Kefamenanu, FKKNews.com – Dewan Pimpinan Cabang (DPC) Gerakan Angkatan Muda Kristen Indonesia (GAMKI) Kabupaten Timor Tengah Utara (TTU) melakukan diskusi bersama Badan Pengawas Pemilihan Umum (Bawaslu) TTU untuk membahas rencana kolaborasi program Sekolah Kepemiluan yang bertujuan memperkuat pendidikan politik bagi generasi muda, Rabu (11/3/2026).
Pertemuan tersebut dipimpin langsung oleh Ketua GAMKI TTU, Melki Bukifan, bersama Sekretaris Ayub Udju Dima Raka, Wakil Ketua I Piki Pardede, Wakil Ketua II Ridwan Polly, serta anggota Defri Sae.

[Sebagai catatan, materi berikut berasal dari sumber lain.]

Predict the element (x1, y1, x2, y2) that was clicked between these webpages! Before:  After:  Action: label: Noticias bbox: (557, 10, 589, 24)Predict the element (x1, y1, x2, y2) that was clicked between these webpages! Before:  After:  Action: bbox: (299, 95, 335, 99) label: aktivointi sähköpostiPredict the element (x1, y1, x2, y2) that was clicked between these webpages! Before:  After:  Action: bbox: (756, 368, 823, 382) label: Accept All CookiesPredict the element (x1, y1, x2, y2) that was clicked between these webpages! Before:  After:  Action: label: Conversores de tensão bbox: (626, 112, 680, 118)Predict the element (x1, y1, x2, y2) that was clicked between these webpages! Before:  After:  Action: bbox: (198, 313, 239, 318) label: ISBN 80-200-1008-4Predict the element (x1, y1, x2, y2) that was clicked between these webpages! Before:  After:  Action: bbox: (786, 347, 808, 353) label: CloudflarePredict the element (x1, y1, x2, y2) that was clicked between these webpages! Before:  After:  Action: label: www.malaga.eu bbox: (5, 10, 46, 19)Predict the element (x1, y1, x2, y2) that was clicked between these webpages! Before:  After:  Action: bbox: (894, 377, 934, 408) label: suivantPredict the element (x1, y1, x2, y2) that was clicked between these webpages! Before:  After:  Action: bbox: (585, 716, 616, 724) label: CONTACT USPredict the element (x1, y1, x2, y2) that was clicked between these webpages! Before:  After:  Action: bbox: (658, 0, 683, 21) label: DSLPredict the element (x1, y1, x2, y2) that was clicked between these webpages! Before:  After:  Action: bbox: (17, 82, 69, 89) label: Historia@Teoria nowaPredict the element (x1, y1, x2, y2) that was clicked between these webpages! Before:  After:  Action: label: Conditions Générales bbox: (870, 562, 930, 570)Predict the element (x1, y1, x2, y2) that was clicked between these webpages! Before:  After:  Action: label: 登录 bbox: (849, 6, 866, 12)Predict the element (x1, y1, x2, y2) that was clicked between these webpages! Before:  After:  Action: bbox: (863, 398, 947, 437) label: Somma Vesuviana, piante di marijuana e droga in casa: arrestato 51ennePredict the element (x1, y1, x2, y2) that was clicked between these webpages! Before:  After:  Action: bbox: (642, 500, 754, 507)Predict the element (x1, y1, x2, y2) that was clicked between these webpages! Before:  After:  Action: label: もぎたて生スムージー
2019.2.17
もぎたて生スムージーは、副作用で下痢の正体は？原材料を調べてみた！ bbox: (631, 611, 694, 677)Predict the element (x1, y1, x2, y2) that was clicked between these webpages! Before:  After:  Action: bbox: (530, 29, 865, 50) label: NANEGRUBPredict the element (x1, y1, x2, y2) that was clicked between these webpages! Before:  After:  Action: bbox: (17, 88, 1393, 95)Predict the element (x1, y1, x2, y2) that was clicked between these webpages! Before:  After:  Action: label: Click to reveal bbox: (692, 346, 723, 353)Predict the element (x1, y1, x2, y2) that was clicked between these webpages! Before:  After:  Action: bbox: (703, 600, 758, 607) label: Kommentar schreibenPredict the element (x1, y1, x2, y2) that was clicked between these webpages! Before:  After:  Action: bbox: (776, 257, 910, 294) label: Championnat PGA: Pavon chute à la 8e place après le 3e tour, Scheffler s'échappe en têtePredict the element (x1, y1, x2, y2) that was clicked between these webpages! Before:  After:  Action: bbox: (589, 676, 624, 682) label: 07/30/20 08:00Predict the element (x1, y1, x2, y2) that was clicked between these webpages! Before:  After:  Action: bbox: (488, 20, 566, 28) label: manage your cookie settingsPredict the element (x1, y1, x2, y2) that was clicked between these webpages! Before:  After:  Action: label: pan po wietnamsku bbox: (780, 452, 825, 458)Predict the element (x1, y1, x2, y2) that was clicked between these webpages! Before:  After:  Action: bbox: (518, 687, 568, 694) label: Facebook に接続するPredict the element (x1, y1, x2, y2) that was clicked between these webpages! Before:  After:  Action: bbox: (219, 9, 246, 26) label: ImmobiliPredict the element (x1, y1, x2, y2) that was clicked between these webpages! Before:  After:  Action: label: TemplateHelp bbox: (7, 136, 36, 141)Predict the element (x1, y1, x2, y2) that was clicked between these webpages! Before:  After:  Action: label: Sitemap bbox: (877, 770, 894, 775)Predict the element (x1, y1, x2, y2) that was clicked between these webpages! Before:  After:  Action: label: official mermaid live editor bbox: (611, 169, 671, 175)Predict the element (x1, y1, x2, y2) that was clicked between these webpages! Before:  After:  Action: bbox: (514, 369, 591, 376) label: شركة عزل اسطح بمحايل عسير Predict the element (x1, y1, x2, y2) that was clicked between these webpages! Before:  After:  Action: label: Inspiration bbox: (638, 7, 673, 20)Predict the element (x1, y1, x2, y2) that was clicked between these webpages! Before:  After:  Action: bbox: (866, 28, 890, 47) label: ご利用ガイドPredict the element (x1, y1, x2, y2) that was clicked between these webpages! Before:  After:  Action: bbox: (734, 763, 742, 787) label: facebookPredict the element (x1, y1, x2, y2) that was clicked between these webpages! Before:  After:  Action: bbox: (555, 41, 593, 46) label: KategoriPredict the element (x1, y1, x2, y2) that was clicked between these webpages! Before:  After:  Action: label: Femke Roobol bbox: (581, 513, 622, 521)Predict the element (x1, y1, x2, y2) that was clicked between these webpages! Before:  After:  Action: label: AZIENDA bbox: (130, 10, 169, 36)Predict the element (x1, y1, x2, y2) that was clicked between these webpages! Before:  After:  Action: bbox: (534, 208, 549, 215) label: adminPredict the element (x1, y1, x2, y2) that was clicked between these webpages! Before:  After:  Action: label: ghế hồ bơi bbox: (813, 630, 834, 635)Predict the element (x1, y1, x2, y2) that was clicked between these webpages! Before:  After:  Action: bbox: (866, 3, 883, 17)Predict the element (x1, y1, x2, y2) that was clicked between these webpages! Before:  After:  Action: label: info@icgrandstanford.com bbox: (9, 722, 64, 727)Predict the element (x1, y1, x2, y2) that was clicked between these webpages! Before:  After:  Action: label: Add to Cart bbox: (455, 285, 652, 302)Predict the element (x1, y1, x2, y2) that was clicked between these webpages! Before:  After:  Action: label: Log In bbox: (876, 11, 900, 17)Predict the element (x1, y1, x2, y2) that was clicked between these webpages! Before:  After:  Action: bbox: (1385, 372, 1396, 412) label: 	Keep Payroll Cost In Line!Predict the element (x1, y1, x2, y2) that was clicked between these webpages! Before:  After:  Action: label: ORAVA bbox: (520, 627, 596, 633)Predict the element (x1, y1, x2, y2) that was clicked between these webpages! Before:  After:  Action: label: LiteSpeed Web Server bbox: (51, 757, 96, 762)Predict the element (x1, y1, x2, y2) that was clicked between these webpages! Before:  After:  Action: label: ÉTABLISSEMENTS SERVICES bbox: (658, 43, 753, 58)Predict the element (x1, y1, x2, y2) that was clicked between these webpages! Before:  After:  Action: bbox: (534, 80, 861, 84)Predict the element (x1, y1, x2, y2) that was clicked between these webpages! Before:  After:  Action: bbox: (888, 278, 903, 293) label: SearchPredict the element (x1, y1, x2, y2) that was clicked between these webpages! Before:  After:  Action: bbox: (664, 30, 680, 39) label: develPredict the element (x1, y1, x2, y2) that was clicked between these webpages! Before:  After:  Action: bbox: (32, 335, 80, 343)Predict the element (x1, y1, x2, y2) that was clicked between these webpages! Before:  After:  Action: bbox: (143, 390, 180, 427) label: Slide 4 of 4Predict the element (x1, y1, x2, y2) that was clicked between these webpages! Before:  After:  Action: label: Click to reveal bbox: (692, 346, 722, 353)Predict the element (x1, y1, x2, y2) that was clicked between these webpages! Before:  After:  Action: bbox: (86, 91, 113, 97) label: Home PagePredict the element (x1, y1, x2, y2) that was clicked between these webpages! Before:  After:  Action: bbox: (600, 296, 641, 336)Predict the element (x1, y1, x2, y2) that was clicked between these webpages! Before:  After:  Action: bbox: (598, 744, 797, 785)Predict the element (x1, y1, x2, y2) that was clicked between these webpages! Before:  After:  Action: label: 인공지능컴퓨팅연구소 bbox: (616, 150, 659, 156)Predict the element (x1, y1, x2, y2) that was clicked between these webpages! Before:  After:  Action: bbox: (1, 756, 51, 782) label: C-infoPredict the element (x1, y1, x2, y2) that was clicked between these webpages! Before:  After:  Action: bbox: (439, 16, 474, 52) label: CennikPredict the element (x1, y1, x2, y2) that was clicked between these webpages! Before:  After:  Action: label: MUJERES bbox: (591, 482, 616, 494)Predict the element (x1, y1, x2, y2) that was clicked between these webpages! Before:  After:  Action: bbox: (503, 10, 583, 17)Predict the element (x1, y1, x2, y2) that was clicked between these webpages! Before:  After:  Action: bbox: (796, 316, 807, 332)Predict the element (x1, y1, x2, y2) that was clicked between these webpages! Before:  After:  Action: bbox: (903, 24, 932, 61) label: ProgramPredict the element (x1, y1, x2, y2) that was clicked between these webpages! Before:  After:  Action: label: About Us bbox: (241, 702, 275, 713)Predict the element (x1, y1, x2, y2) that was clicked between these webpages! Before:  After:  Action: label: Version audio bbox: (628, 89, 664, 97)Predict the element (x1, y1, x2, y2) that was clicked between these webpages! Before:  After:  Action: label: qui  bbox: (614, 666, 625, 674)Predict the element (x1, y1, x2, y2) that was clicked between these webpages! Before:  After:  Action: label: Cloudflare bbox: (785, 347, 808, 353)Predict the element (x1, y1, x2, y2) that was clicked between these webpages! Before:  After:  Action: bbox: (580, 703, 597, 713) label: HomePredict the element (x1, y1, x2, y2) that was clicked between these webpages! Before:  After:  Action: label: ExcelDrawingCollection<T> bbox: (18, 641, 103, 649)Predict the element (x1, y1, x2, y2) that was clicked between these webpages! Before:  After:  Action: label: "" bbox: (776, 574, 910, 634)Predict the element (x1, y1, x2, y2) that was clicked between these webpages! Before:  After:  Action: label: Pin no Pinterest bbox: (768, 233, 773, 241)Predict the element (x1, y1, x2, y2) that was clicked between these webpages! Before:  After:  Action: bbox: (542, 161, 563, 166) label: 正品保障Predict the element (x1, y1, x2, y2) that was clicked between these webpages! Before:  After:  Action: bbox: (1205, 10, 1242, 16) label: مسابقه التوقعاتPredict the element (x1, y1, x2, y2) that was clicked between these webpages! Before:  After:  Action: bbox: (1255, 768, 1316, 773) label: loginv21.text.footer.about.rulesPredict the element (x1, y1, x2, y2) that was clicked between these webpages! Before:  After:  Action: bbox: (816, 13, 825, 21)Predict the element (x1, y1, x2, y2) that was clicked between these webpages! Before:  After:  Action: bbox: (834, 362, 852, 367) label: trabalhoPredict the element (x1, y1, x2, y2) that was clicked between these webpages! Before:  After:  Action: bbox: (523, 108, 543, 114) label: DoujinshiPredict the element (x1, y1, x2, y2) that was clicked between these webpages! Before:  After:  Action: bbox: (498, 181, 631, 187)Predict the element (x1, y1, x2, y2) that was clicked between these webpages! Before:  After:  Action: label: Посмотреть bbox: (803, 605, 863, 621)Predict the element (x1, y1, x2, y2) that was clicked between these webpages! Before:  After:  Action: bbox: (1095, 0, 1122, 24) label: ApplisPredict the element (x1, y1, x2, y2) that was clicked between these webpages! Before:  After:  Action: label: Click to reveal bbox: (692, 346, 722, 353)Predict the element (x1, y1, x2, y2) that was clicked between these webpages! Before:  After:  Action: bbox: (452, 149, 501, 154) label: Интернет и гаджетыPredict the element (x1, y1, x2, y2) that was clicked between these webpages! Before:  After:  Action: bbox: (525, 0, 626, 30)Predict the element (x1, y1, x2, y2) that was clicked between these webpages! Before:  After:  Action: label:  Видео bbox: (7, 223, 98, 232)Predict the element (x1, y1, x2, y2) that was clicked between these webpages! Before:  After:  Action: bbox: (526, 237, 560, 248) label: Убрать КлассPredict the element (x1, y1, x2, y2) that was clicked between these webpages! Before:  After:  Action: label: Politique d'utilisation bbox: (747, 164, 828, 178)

Rombongan GAMKI diterima oleh anggota Bawaslu TTU, Heppy Oktavia dan Helen Taus.
Ketua GAMKI TTU, Melki Bukifan, menjelaskan bahwa pertemuan ini merupakan langkah awal membangun sinergi antara organisasi kepemudaan dan lembaga pengawas pemilu dalam meningkatkan literasi politik generasi muda di daerah.
Menurutnya, program Sekolah Kepemiluan sangat penting untuk membekali kader muda dengan pemahaman yang komprehensif mengenai regulasi pemilu, mekanisme pengawasan, serta peran aktif pemuda dalam menjaga integritas proses demokrasi.
“Melalui kolaborasi ini, kami berharap kader-kader muda dapat memahami secara lebih mendalam tentang proses demokrasi dan ikut berperan aktif dalam menjaga integritas pemilu di Kabupaten Timor Tengah Utara,” ujar Melki.
Sementara itu, anggota Bawaslu TTU, Heppy Oktavia, menyambut baik inisiatif GAMKI yang menunjukkan komitmen generasi muda dalam mendukung pengawasan partisipatif terhadap proses pemilu.
Menurutnya, keterlibatan kelompok pemuda sangat penting untuk mendorong terwujudnya proses demokrasi yang bersih, transparan, dan berkualitas di Kabupaten Timor Tengah Utara.
“Bawaslu TTU tentu sangat terbuka terhadap kolaborasi dengan berbagai elemen masyarakat, termasuk organisasi kepemudaan, dalam memperkuat pendidikan politik dan pengawasan partisipatif di daerah,” ungkap Heppy.
Melalui pertemuan tersebut, kedua pihak berharap sinergi antara Bawaslu TTU dan GAMKI dapat terus diperkuat guna membangun kesadaran politik generasi muda sekaligus mengawal demokrasi yang sehat dan berintegritas di Kabupaten Timor Tengah Utara.